*What the task requires*: Could you convert the listing below into a numbered list, beginning at the line that contains "Task: Open the black sweater man thumbnail" and stopping at the end of the listing? Skip blank lines and leave the pictures out.

· · · · · · ·

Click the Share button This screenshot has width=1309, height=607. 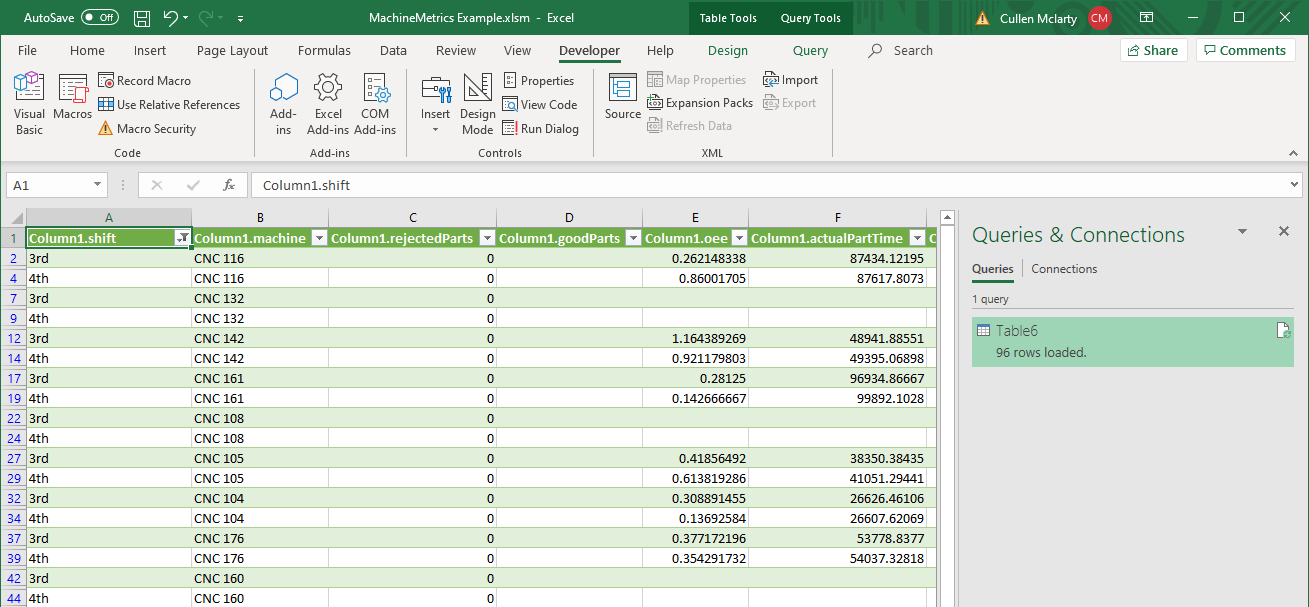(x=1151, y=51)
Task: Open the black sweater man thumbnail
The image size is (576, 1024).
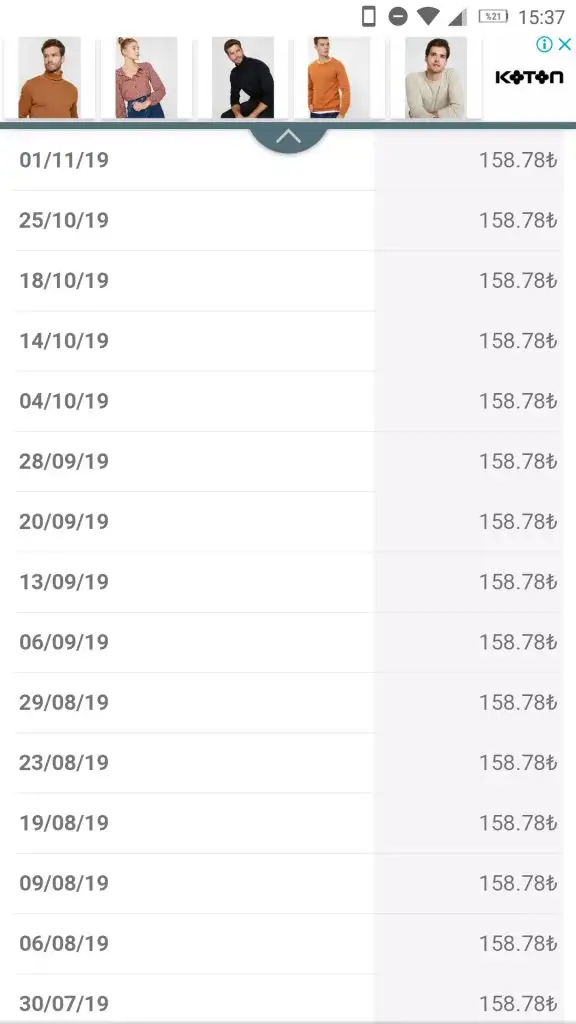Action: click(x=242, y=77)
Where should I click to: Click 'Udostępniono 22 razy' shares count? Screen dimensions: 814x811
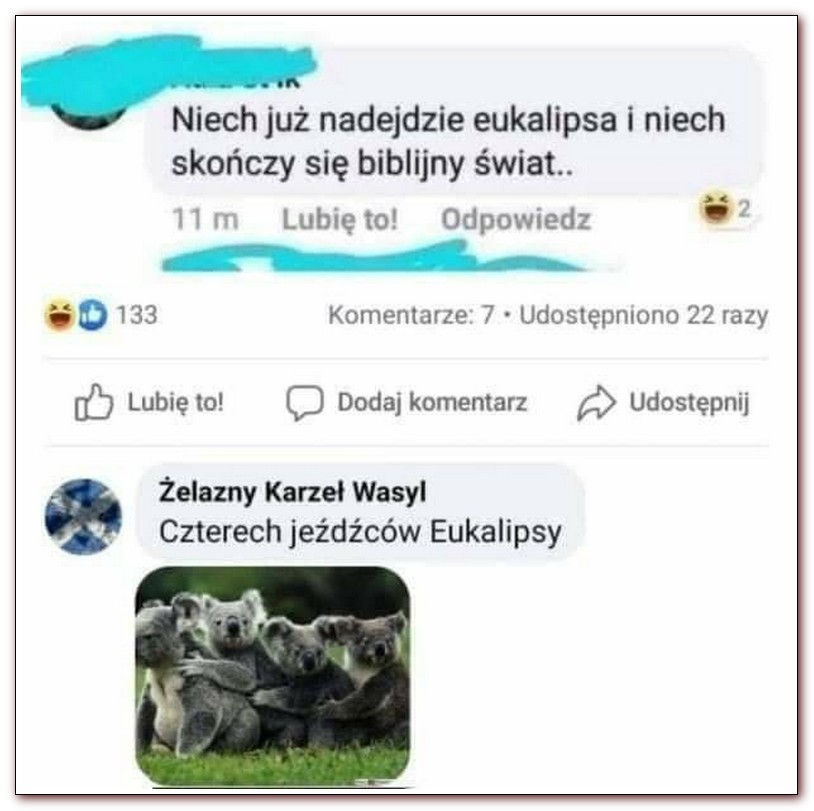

· · · · · · ·

*Task response*:
1. Task: Open the black sweater man thumbnail
2. The image size is (576, 1024).
3. Action: click(x=242, y=77)
4. Where should I click to: Click 'Udostępniono 22 razy' shares count? Screen dimensions: 814x811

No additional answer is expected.